[[ RECORDS TO PROCESS, beginning ]]

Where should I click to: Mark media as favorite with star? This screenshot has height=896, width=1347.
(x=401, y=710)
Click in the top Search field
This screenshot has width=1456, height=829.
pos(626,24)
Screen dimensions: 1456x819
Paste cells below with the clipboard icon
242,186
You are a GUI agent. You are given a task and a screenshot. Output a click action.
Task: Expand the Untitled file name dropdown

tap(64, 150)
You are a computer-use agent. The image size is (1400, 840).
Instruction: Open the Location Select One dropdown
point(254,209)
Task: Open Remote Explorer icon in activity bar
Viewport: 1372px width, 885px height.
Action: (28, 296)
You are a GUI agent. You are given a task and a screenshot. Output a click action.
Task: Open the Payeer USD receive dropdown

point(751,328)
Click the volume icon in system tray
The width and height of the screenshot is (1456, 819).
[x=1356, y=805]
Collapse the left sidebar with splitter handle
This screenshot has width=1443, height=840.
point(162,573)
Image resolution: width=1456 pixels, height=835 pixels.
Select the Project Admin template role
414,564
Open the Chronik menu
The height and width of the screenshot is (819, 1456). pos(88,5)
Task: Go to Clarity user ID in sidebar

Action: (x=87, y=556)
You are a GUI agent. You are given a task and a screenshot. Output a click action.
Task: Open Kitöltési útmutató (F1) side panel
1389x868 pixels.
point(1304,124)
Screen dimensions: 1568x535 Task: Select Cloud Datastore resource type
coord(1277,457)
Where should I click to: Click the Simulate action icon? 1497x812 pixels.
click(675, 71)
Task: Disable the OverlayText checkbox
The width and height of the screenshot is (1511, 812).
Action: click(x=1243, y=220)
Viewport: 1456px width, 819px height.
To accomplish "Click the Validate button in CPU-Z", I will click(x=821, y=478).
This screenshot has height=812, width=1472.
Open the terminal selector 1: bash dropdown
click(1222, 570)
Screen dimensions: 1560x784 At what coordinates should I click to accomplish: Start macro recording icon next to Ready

[[ RECORDS TO PROCESS, end ]]

Going through the listing above, copy out every line that has the string "accomplish".

### [SOLUTION FOR THIS PROBLEM]
To accomplish "Click the Validate button in CPU-Z", I will click(x=821, y=478).
Screen dimensions: 1560x784 At what coordinates should I click to accomplish: Start macro recording icon next to Ready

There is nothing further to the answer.